## Stated exercise 1
Decide whether each statement agrees with the hydraulic filter thread, answering yes or no and quoting the words of the thread that settle it: (a) The tractor had 269 hours on it. (b) The horizontal black filter sits on the lower left side under the operator platform. (c) According to pogobill, oil should go in the fill plug at the front of the tractor.
## Stated exercise 2
Resume the hydraulic filter thread from its final sentence.

## Passage shown
# Two Hydraulic Oil Filters?



## Skyharbor (May 13, 2020)

Call it "newbie" pilot question!

I changed the oil on my 2014 New Holland Boomer 37 today. All went well, found the oil drain plug in the front oil pan that did not look like what the Maintenance Manual showed, but oil came out so I figured it was the right plug.

The oil filter felt like it was welded on,but got it too. And once I cleaned off the oil filler tube, that went well too, but it was really encrusted in gunk. Who knew a yellow cap was hiding down there!

But, as I was under the tractor looking for the oil pan lug, I noticed a long white vertically hung cylindrical filter, that has word hydraulic written on it. I had already seen another hydraulic filter, a horizontal black filter on the lower right side under the operator platform.

Does this tractor have two hydraulic oil filters? Really? Why would it need two?

Any ideas?


----------



## pogobill (Jan 31, 2012)

The long white vertical filter is probably the "Hydraulic oil filter" and the small black one would most likely be the hydraulic filter for the Hydrostatic drive. The information on how to service and change oils and filters should be all described in your Operators Manual.... are you referring to the Operators manual as the Maintenance Manual?


----------



## Skyharbor (May 13, 2020)

Thanks PogoBill....yes you are right, I went back to the "Operator's Manual" and it only marginally mentions that one filter is the hydraulic oil filter and the other one for the hydrostatic drive. But no mention of where to even add fluid to replace the fluid that I would lose when changing the filters. Not very well written for newbies. The diagrams do show one horizontal and one vertical but little else. My NH has 269 hours on it, and the rec is for change at 300 hours, but not sure if that is for the filters or the fluid too. You tractor experts find this funny, the problems and questions we have, but these manuals should be more user friendly.


----------



## pogobill (Jan 31, 2012)

There should be a check list, or a chart, in the manual somewhere that states tractor hours and what needs to be checked, serviced or changed and at what intervals. The three hundred is probably both hydraulic filters and oil as well. Oil should go in the fill plug at the back of the tractor. My fill plug is conveniently located just far enough under the fuel tank to make it awkward to fill!

## Record list
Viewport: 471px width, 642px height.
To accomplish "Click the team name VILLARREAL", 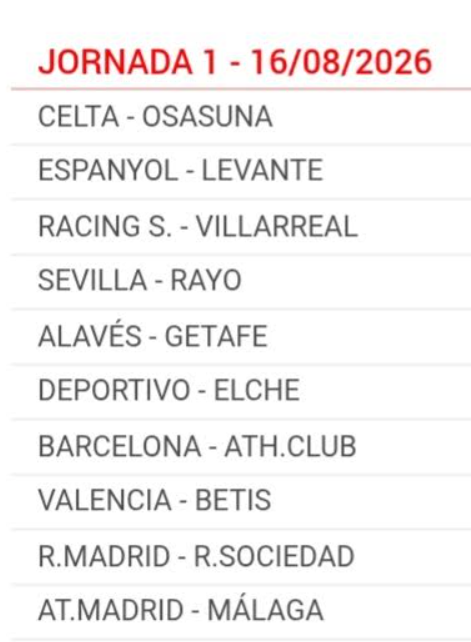I will point(277,226).
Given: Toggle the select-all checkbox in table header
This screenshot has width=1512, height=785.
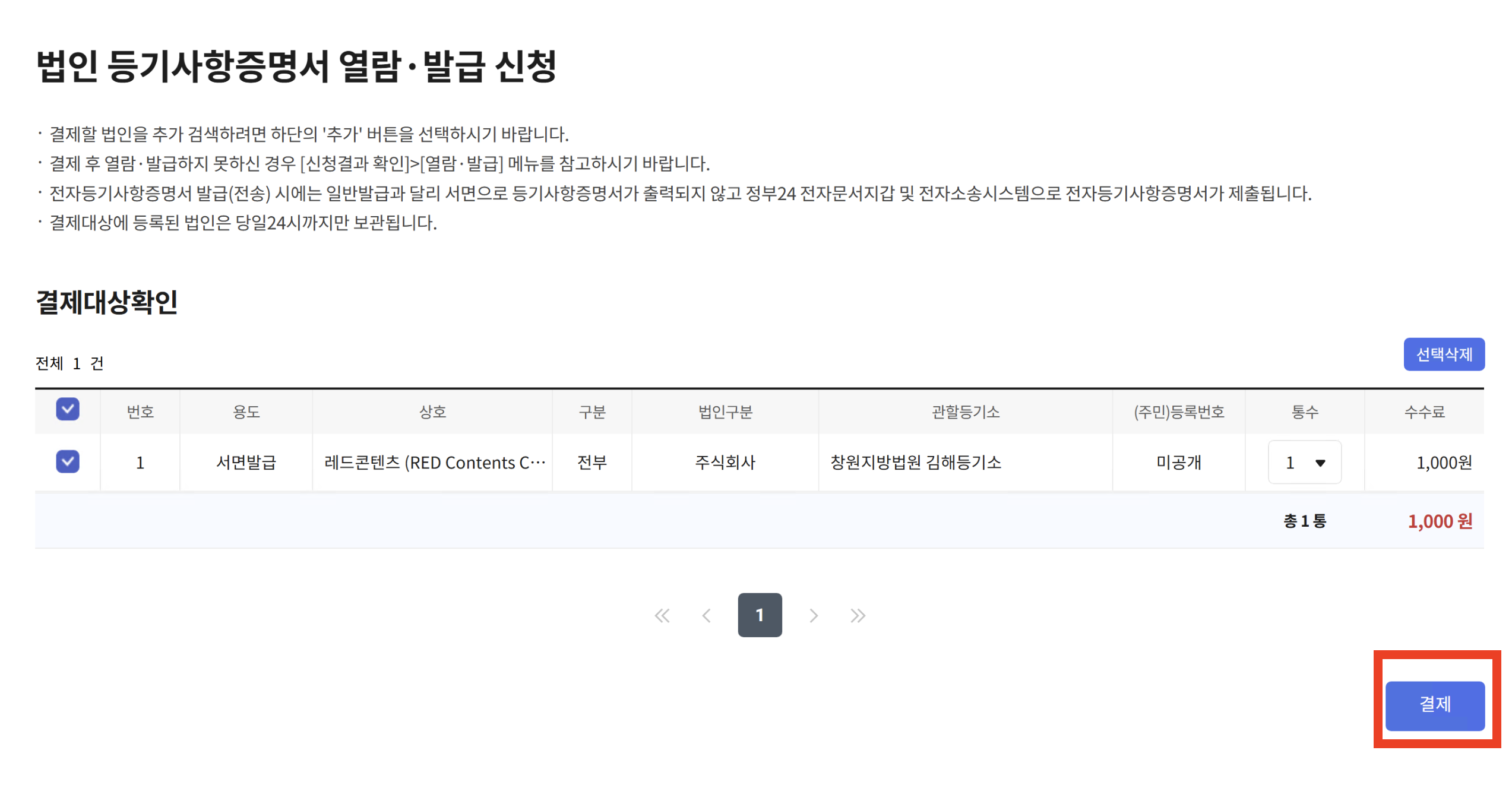Looking at the screenshot, I should 68,410.
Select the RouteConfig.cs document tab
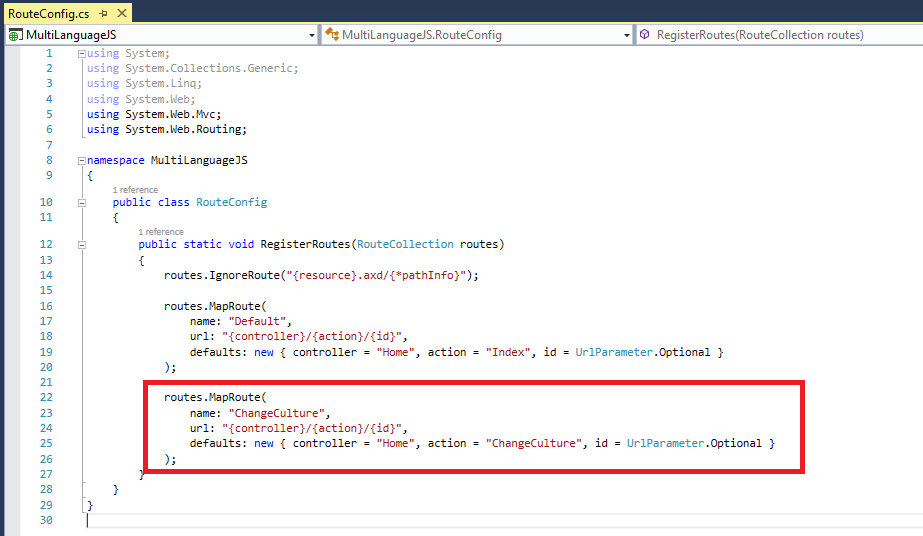This screenshot has width=923, height=536. coord(49,11)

## Final answer 1
(a) Yes: "My NH has 269 hours on it"
(b) No: "a horizontal black filter on the lower right side under the operator platform"
(c) No: "Oil should go in the fill plug at the back of the tractor."

## Final answer 2
It would probably be due for an engine oil and filter change at the same time.


----------



## pogobill (Jan 31, 2012)

One other thing.... be prepared for a little sticker shock when doing a full service!


----------



## Skyharbor (May 13, 2020)

Skyharbor said:


> Thanks PogoBill....yes you are right, I went back to the "Operator's Manual" and it only marginally mentions that one filter is the hydraulic oil filter and the other one for the hydrostatic drive. But no mention of where to even add fluid to replace the fluid that I would lose when changing the filters. Not very well written for newbies. The diagrams do show one horizontal and one vertical but little else. My NH has 269 hours on it, and the rec is for change at 300 hours, but not sure if that is for the filters or the fluid too. You tractor experts find this funny, the problems and questions we have, but these manuals should be more user friendly.


----------



## Skyharbor (May 13, 2020)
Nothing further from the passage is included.